The
San Francisco-based company is seeking to resolve months of
uncertainty for its business as Musk tries to walk away from the
deal over what he says are Twitter's "spam" accounts that he
says are fundamental to its value.
Twitter has asked Chancellor Kathaleen McCormick of the Delaware
Court of Chancery to find Musk breached the merger agreement and
to order him to complete the merger at the agreed price of
$54.20 per share.
Twitter wants an expedited trial in September because it said
Musk is smearing Twitter and undermining operations by refusing
to approve business initiatives, such as an employee retention
plan.
The company said adopting Musk's "slow walk" proposal for a 2023
trial leaves little time for additional litigation over deal
financing if Musk is ordered to close. The deal financing
expires in April.
Musk on Friday accused Twitter of seeking a "warp speed" trial
to "railroad" him into buying the company.
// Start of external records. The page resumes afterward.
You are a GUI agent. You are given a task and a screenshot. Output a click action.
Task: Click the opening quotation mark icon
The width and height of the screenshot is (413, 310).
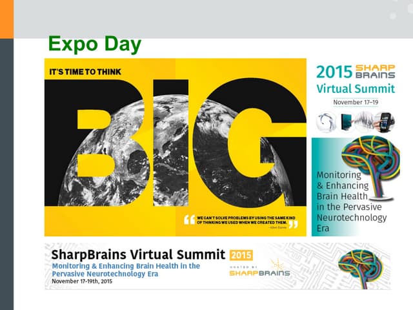coord(189,220)
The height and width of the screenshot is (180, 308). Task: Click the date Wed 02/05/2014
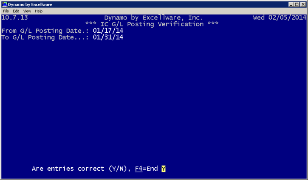(x=280, y=17)
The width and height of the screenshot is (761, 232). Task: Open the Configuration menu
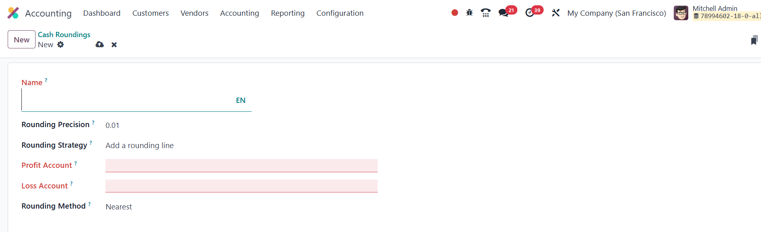click(340, 13)
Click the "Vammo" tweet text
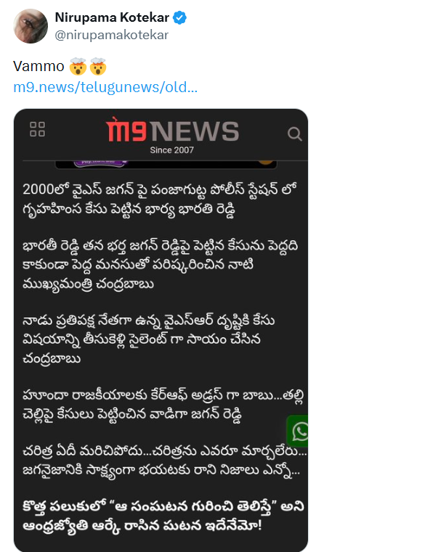The image size is (446, 552). click(x=38, y=66)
Since agreeing in April to buy Twitter, Musk has questioned
whether the company misled regulators about fake accounts and
bots and said he has proposed a February trial to give him
adequate time to investigate.
Twitter's stock has slumped from above $50 a share when the deal
was announced to as low as $32.55 last week.
Minor Myers, a professor at UConn School of Law, said he
expected McCormick to adopt a trial schedule close to Twitter's
proposal.
"The longer it drags on, the more distraction for Twitter," he
said. "There's more risk, more things that can go wrong."